Tracteur rouge pulvérisant un champ au coucher du soleil, illustration de la controverse autour de la loi Duplomb

Loi Duplomb : ni les Français, ni les agriculteurs ne sont dupes

Ils pensaient faire un joli coup. Glisser la loi Duplomb discrètement au cœur de l’été, flatter un électorat agricole en vue des municipales, et passer à autre chose pendant que les Français avaient la tête au soleil. Mais voilà : en quelques jours, plus d’1,5 million de signatures sont tombées comme un orage sur leurs ambitions bien rangées.

Car cette loi, que beaucoup découvrent à travers la pétition, cristallise un malaise profond. D’un côté, les citoyens écolos, précautionneux ou simplement informés, qui s’inquiètent des risques sanitaires liés au produit réautorisé. De l’autre, les agriculteurs, pris à la gorge par la concurrence européenne, qui n’en peuvent plus d’être les seuls à devoir se passer d’un produit pourtant autorisé chez leurs voisins. Autrement dit, deux colères légitimes qui auraient mérité mieux qu’un passage en force législatif, à bas bruit.

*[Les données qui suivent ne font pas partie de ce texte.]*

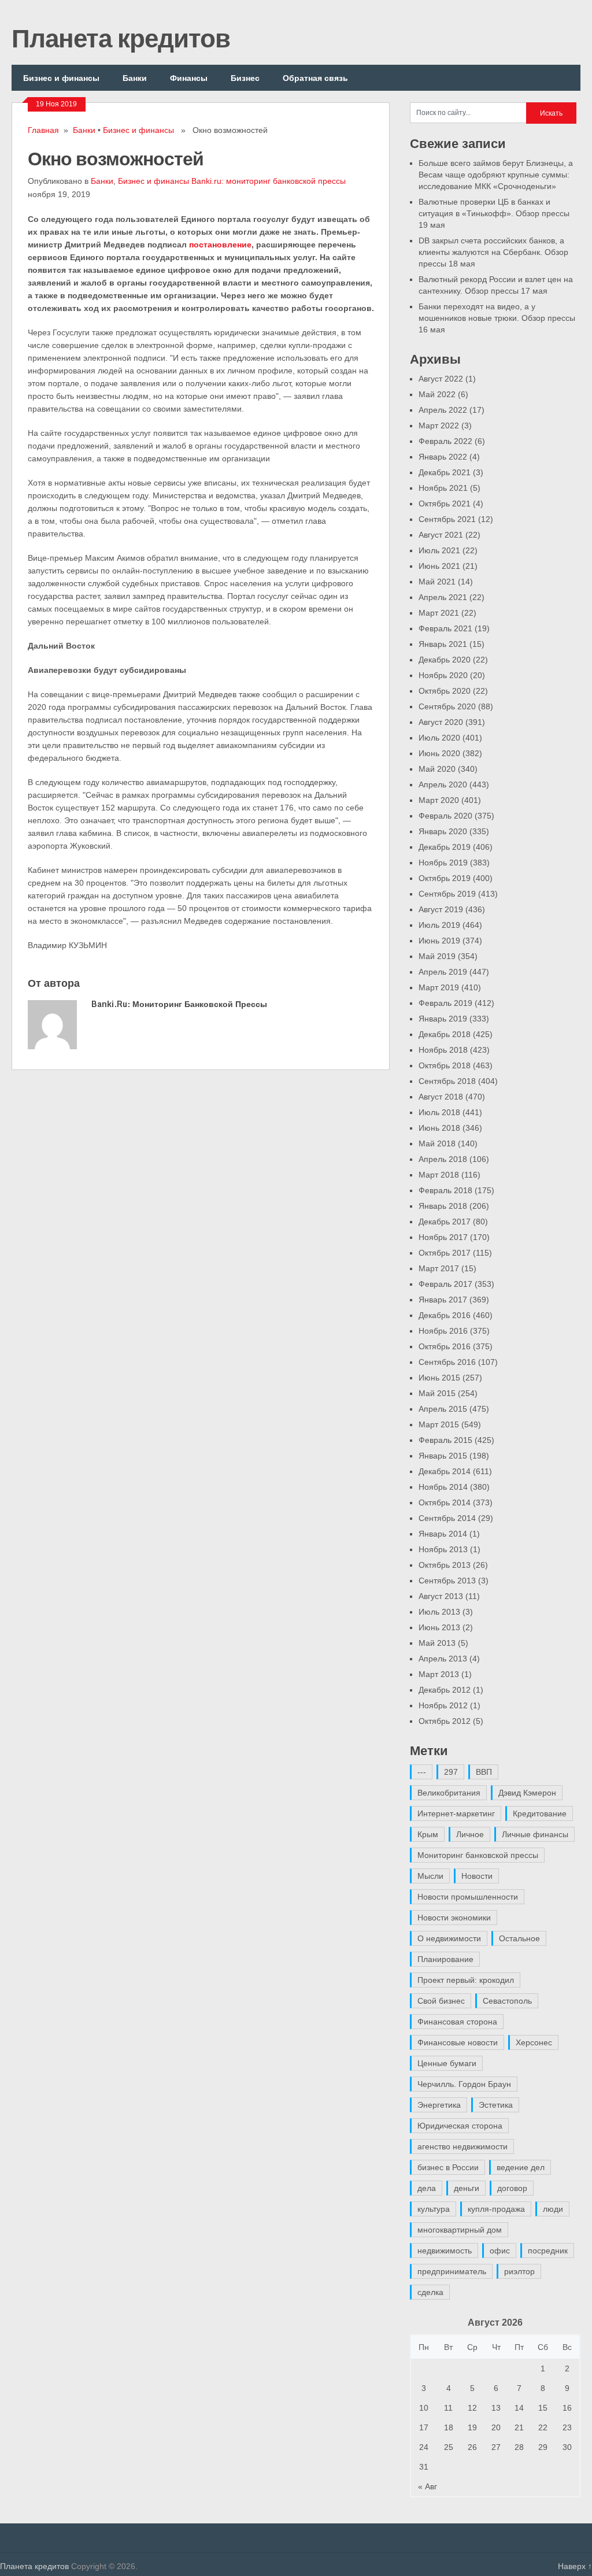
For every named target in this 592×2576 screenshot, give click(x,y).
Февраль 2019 (445, 1003)
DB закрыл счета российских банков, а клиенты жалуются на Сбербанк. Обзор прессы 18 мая (493, 252)
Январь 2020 (443, 831)
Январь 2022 (443, 456)
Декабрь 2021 (445, 472)
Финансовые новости (457, 2042)
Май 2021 (437, 581)
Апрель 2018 (443, 1159)
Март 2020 (439, 800)
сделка (430, 2292)
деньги (466, 2188)
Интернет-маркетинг (456, 1813)
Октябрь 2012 (445, 1721)
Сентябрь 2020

Ce qui est ironique, c’est que cette loi, voulue pour séduire l’électorat rural, pourrait bien finir par désolidariser les élus de leurs électeurs urbains et suburbains, majoritaires dans beaucoup de circonscriptions. Ils savent très bien que la pétition n’a aucune valeur contraignante : même à dix millions de signatures, l’Assemblée n’est pas obligée de revoter quoi que ce soit. Mais politiquement, c’est une autre affaire.

Les municipales arrivent dans huit mois, ces fameuses élections où les députés et sénateurs reprennent leur bâton de pèlerin, vont sur les marchés, serrent des mains, parlent au coin d’une table de brasserie. Et ils vont dire quoi, aux électeurs qui les interpellent sur cette loi ? Que le débat parlementaire a été bouclé ? Que tout est sous contrôle ? Que la pétition sera « étudiée » en commission ? Allons…

Pire : pour éviter de trancher avant les municipales, certains vont sans doute plaider pour faire durer les débats, gagner du temps, temporiser. Résultat ? Ils risquent de se mettre à dos les deux camps : les Français pour qui cette loi est une trahison écologique, et les agriculteurs pour qui rien ne bouge concrètement pendant qu’eux, continuent à vendre à perte.

Car oui, le problème est bien là : ce produit incriminé, même s’il est dangereux, reste autorisé partout ailleurs en Europe. Résultat : des rendements divisés, des coûts plus élevés, des prix moins compétitifs sur les marchés. Ce n’est pas de l’idéologie, c’est de la survie. Le débat devrait donc être européen, porté à Bruxelles, pas tranché en douce à Paris.

Alors à défaut de revoter la loi, pourquoi ne pas revoter leur posture ? Pourquoi ne pas oser affronter les contradictions, chercher un compromis honnête, et parler aux Français comme à des adultes ?

Parce que là, franchement, ça se voit trop. Et pour une fois, tout le monde regarde.

Nota Bene :

Si la pétition ne change rien sur le plan juridique, elle change tout sur le plan symbolique. Et en politique, c’est souvent le symbole qui coûte le plus cher.